** START OF Quoted text **

Ratings. Is it a bit sad that I check them a lot?

Thenaughtypen

Virgin
Joined
Jul 20, 2020
Posts
20
Hi,

Pretty new to erotic writing, but massively enjoying it. My second book, a historical novel, is just massively fucking hard work and I am stuck. This has proven to be an absolutely brilliant way to get the writing brain engaged and have some fun with new stuff. My normal may just get racier.

Anyway - I have a confession in that I am becoming a little obsessed with ratings. I don't have facebook, instagram, twitter or so on, but I understand the culture of likes and follows, and how easy it is to be seduced.

So - how do other writers feel? Do they matter? Can you shrug off disappointment of someone who doesn't like what you think is good? Do you write for the crowd because of the ratings?
 
No, it's not sad at all. I think we all, when we were first starting out here, checked them continuously. I did, in the beginning. Now, meh.

As I write for myself and write what I would like to read, I have found myself not giving a crap about ratings. Although they are nice when they are above halfway.

Good luck with the book and welcome to the nut house. ;)
 
I’d agree with the sentiment from ZEB. In some cases you may get a lower rating but in my cases I kind of expected it. It’s a bit different for me anyway as I am writing primarily an ongoing series, I typically have very short 1 Lit page long chapters. Often for that length there may not be much erotic or explicit sex but it’s advancing character relationships or a few new bits of plot. I did start tracking more for interest but now only check about twice a month. Unless recent chapters the score does not change much anyway so if I am happy with the score or even if not as long as the plot and character advancement works I am satisfied with the submission. Brutal One
 
I’m also new here, and I do check mine a lot, and I do think it’s a bit sad :D

The thing is, the ratings change up and down over time, with sweeps and more votes etc. So it’s more a question of general level than the last decimal accuracy. It also stabilizes once there’s a certain amount of votes. But of course it’s addictive, especially the first votes when a new story gets published.

** END OF Quoted text **
** START OF Data **

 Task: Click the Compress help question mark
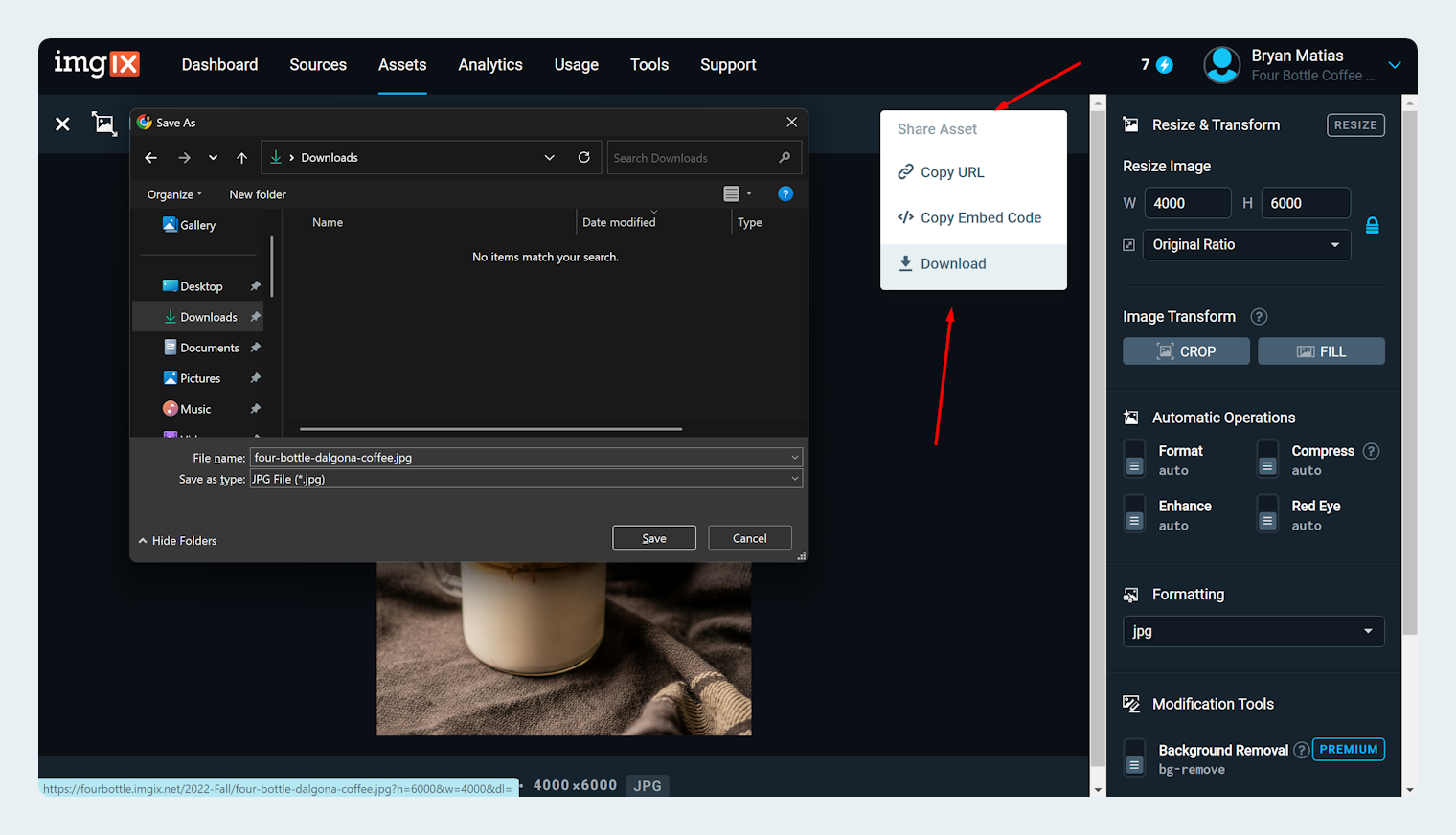1371,451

** END OF Data **

Reproduce verbatim the portion of the forum thread on checking story ratings that runs from "Thenaughtypen" up to and including "just get racier.".

The answer:
Thenaughtypen

Virgin
Joined
Jul 20, 2020
Posts
20
Hi,

Pretty new to erotic writing, but massively enjoying it. My second book, a historical novel, is just massively fucking hard work and I am stuck. This has proven to be an absolutely brilliant way to get the writing brain engaged and have some fun with new stuff. My normal may just get racier.